**TASK DATA:**

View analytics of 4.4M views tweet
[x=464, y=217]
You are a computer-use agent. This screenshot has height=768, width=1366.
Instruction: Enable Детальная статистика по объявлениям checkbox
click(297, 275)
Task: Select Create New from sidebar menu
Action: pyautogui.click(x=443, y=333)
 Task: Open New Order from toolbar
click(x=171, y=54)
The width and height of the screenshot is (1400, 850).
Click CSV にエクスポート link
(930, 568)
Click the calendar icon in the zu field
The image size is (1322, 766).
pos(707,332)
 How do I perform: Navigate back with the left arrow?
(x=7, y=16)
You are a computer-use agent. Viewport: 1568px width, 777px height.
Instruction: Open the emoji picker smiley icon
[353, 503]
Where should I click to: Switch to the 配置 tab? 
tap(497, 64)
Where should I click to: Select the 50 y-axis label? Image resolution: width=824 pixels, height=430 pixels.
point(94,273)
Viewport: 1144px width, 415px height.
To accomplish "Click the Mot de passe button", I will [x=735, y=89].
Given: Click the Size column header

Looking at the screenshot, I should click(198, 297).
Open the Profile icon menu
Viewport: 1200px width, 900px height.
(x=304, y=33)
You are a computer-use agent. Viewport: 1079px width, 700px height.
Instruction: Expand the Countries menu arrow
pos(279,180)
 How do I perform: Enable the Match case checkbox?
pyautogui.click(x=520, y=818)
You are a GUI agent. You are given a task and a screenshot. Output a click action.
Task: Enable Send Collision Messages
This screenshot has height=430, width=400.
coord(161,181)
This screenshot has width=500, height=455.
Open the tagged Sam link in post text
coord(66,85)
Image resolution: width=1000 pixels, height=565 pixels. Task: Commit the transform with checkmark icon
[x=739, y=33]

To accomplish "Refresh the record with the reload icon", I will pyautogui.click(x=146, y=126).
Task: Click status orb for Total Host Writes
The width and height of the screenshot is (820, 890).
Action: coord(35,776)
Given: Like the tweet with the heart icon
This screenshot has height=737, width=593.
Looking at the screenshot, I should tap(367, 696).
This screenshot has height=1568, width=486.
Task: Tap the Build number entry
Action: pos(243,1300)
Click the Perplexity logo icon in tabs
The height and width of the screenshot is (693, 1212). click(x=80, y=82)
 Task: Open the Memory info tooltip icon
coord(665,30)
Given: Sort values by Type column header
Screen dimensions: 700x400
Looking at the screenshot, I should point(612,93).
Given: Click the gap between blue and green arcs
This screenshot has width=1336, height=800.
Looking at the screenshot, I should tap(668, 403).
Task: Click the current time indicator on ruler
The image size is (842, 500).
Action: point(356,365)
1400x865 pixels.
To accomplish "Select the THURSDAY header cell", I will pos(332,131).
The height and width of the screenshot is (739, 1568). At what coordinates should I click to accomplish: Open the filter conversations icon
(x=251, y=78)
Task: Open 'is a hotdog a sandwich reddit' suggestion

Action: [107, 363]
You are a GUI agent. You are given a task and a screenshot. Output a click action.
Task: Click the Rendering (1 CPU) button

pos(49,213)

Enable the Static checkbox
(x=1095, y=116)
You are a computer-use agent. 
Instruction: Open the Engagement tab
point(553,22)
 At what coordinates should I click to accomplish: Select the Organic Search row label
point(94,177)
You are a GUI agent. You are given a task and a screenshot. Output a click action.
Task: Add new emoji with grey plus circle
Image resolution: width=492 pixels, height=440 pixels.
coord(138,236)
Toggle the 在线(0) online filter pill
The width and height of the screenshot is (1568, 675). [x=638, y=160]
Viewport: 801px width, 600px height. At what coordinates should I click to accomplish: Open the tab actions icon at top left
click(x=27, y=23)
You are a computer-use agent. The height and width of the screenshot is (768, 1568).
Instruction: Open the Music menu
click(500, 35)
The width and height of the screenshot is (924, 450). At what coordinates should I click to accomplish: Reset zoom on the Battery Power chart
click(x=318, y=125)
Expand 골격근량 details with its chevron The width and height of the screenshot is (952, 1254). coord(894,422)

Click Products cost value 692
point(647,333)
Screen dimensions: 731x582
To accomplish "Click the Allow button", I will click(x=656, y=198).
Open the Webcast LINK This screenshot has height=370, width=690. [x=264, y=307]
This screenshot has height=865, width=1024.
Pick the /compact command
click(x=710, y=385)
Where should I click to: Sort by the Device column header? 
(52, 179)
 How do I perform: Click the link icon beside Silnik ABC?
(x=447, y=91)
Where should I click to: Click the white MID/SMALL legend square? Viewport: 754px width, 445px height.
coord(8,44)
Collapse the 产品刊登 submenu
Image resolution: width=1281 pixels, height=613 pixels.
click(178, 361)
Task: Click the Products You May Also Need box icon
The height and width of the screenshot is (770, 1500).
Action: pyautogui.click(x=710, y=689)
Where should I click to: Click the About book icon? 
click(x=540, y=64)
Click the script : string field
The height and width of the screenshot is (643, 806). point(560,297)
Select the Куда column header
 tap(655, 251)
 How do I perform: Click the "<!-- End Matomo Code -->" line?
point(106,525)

**WHAT IS REQUIRED:** Retype exactly the lines above, from the one with "Given: Like the tweet with the heart icon" through the one with "1400x865 pixels.", inclusive.

**ANSWER SPACE:**
Given: Like the tweet with the heart icon
This screenshot has height=737, width=593.
Looking at the screenshot, I should tap(367, 696).
This screenshot has height=1568, width=486.
Task: Tap the Build number entry
Action: pos(243,1300)
Click the Perplexity logo icon in tabs
The height and width of the screenshot is (693, 1212). click(x=80, y=82)
 Task: Open the Memory info tooltip icon
coord(665,30)
Given: Sort values by Type column header
Screen dimensions: 700x400
Looking at the screenshot, I should point(612,93).
Given: Click the gap between blue and green arcs
This screenshot has width=1336, height=800.
Looking at the screenshot, I should tap(668, 403).
Task: Click the current time indicator on ruler
The image size is (842, 500).
Action: point(356,365)
1400x865 pixels.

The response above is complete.